The condition of the sand in the bunker can also have a massive effect on how you should play the shot and even the type of club you should use.

If the sand is very soft and fluffy then you will probably need to use a wedge with plenty of bounce to help you glide through without digging in too much. If the sand is much denser or if it’s wet and compacted then you would want to use a wedge with less bounce and take less sand through the shot.

Plugged Lies

Occasionally you might find that your ball is buried in the sand making a normal splash shot unlikely to get the ball out. In order to improve your chances of escape do the following:

  • set up with slightly more weight on your left side to help promote a slightly steeper swing
  • generate plenty of clubhead speed and maintain it through to as long a finish as you can manage
  • cock your wrists earlier

You will be attempting to dig the ball out more than you would with a shot from a good lie.

The ball will come out on a slightly lower trajectory and with less spin than you would achieve with the normal splash shot.

Fairway Bunkers

Your choice of shot from a fairway bunker is going to be dictated by your position in the bunker, the lie and the size of the lip that you have to clear.

If you think you need a 3-wood to reach the green but you are near the face then clearly it’s just not practical to attempt the shot. First and foremost you must be making sure that your next shot is played from a more advantageous position. You really need to maximize your chances of escaping from the bunker. If that means giving up on reaching the green then so be it. Also, you need to consider the lie. If the ball is sitting down then you’re not going to be able to hit a lower lofted club. Give yourself the best chance by using more loft or your next shot will be from the sand!

Technique From Fairway Bunkers

If you are trying to achieve a significant distance then you are not going to be able to use the same techniques that you would use near the green.

Firstly you need to give yourself a stable base by shuffling your feet into the sand. You also need to grip down on the club to make sure you have allowed for the fact you are now that bit closer to the ball.

You should play the ball slightly further back in your stance since you want to hit the ball first rather than the sand. You also need to make much more of an upper-body swing and keep your lower body relatively still.

In order to get good distance, you will need to pick the ball off the top of the sand. Should you hit the sand before the ball then at best the ball will come up short of your target and at worst you could leave yourself in the bunker.

This is about the only time you should be picking the ball out of a trap, in the majority of cases you’ll be wanting to hit the sand rather than the ball.

Player escaping from a bunker


Before stepping into the bunker and attempting the shot this is the process I would go through:

  • Assess the lie. The lie of the ball in the sand is going to determine what is achievable. The worse the lie the more loft you are going to need to help you get out of the bunker at the first attempt.
  • Assess your stance. Has the ball finished in a position that would make your stance awkward? Will you have to have one or possibly even both feet outside the bunker? If the stance is too awkward you may have to consider playing the ball out sideways or even backward in order that you can get a simpler stance.
  • Height of the lip. How high is the lip of the bunker in the direction you want to go? If you are in a greenside bunker then you will likely need your sand wedge or even lob wedge to clear the lip. If you are in a fairway bunker then you need to judge whether you can clear the lip with the club you need to reach the green.

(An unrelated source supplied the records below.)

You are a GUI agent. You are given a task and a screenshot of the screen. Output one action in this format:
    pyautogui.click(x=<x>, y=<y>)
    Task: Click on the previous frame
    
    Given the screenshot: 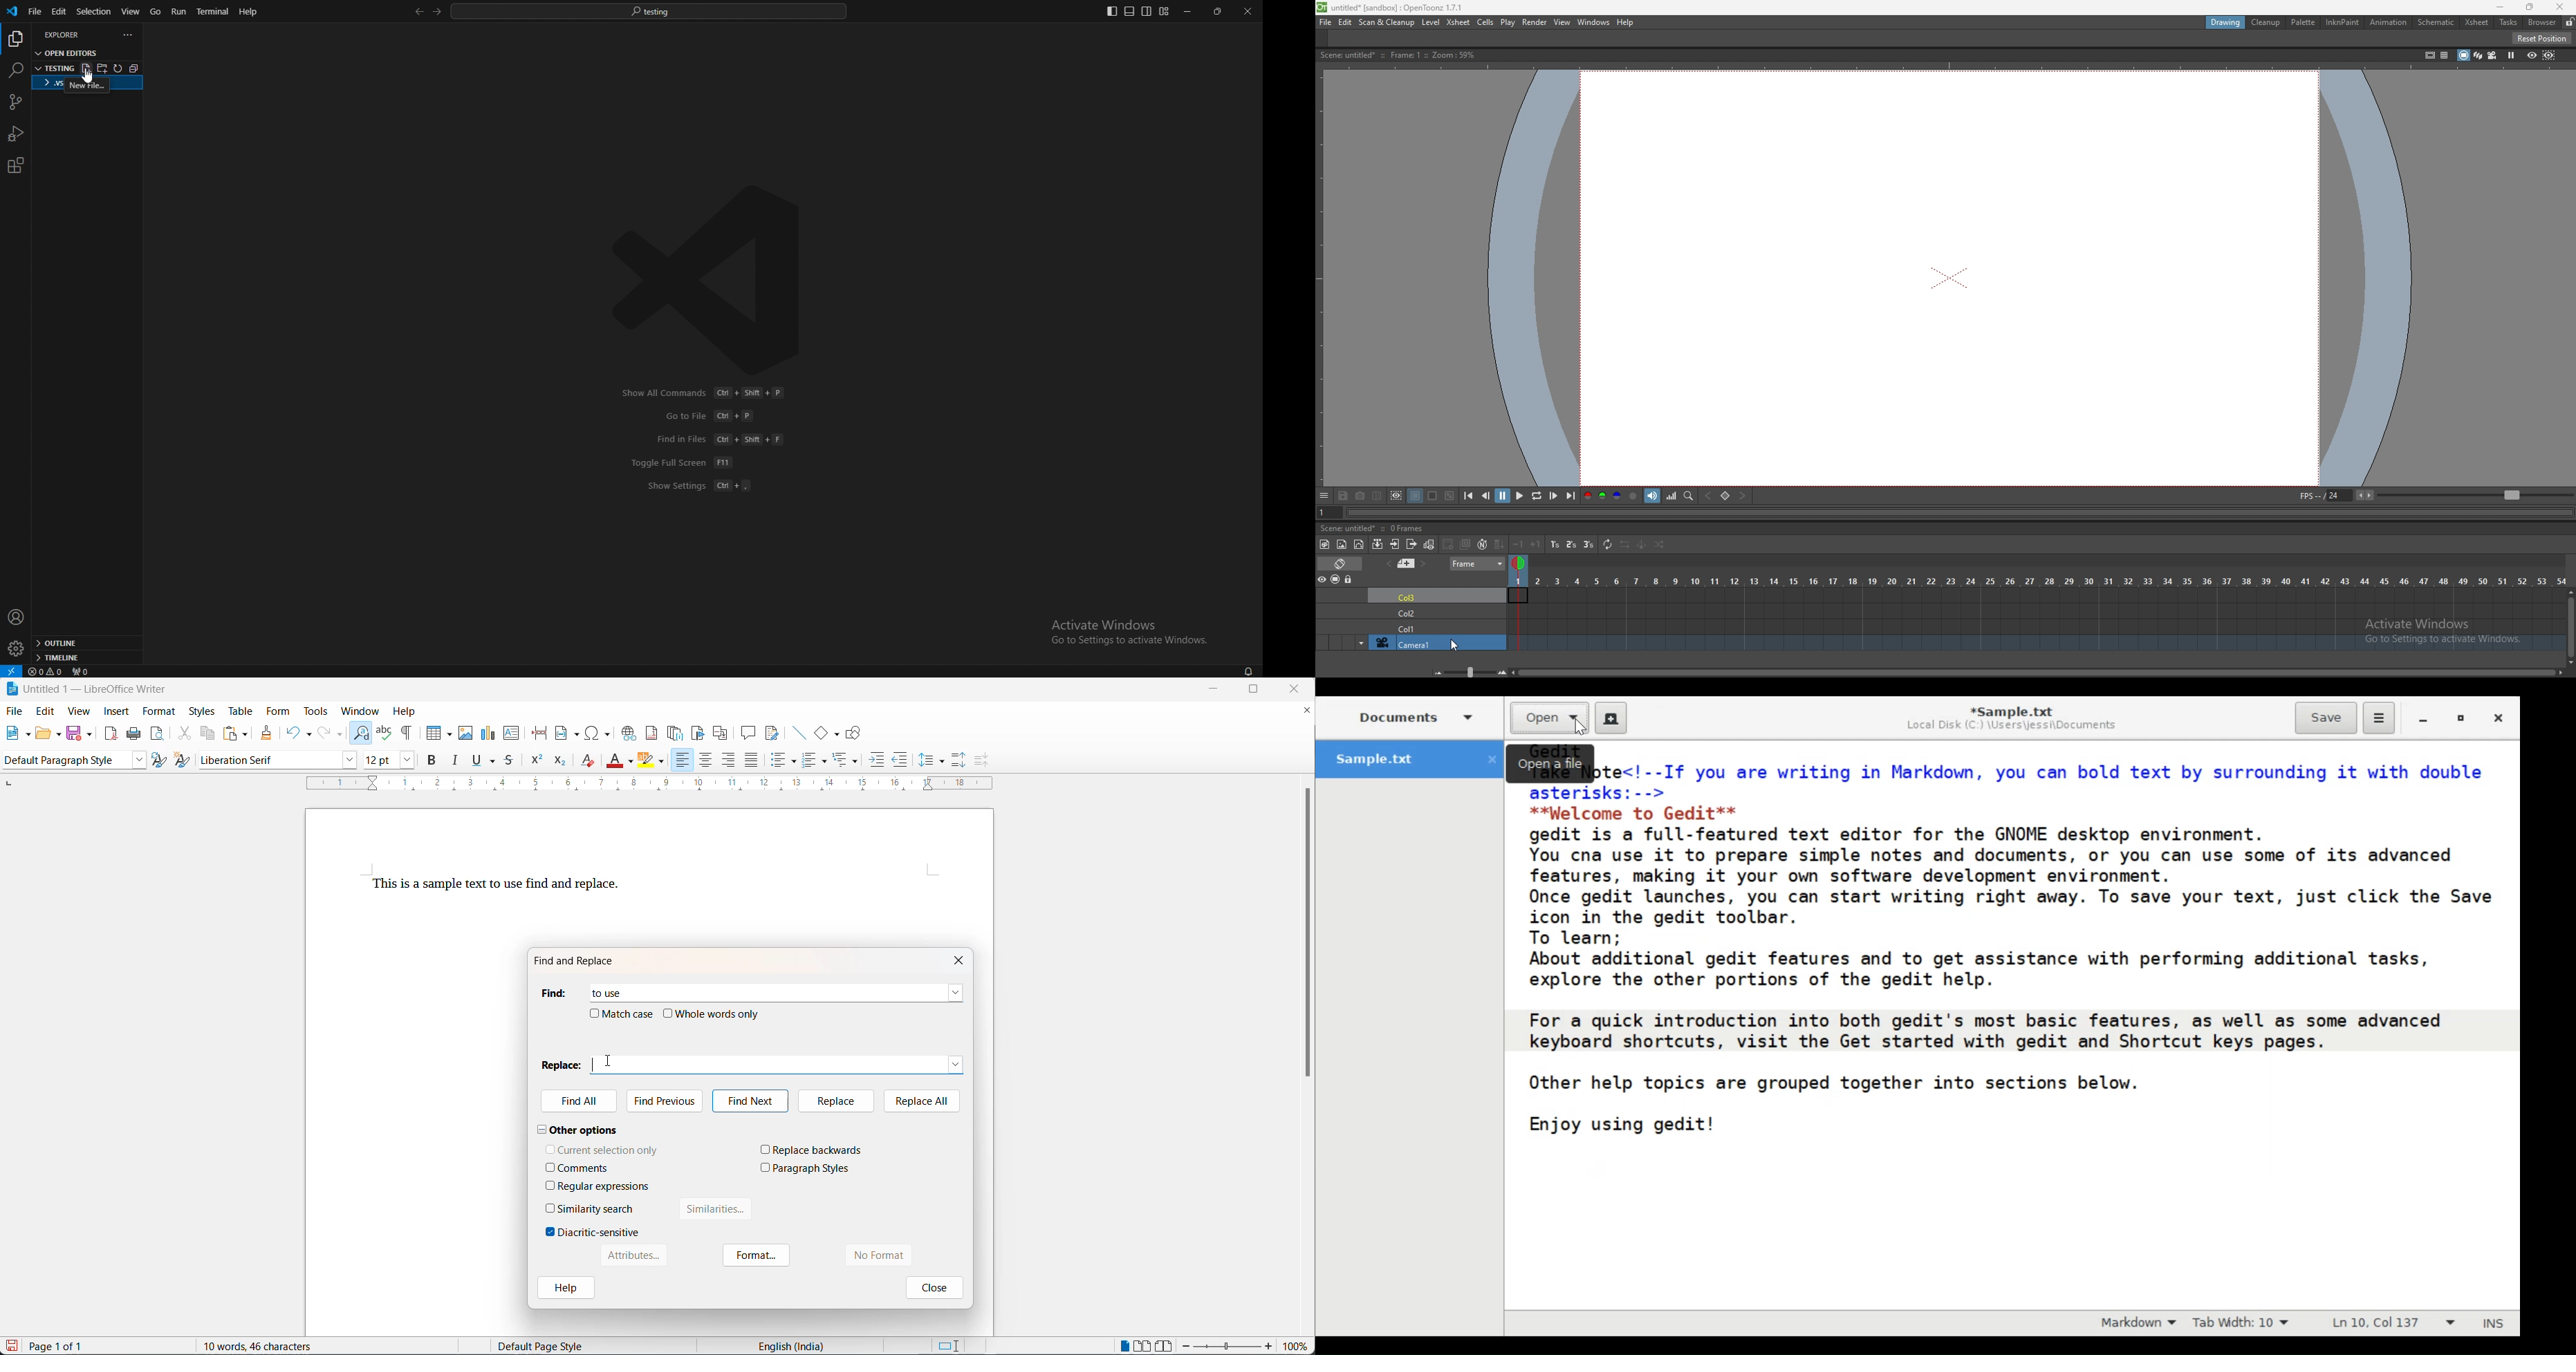 What is the action you would take?
    pyautogui.click(x=1486, y=496)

Armed with the right tools and understanding, bunker play shouldn’t strike fear into your heart. Remember that even the best players in the world only get up and down 50% of the time. It’s not realistic for you to think you’ll be playing all your shots close and then holing the putt.

Concentrate on getting out of a bunker first time. This will greatly improve your confidence and your golf scores and should help you lower your handicap.

One thing that golf teaches a man is humility. Nevermore so than when in the sand!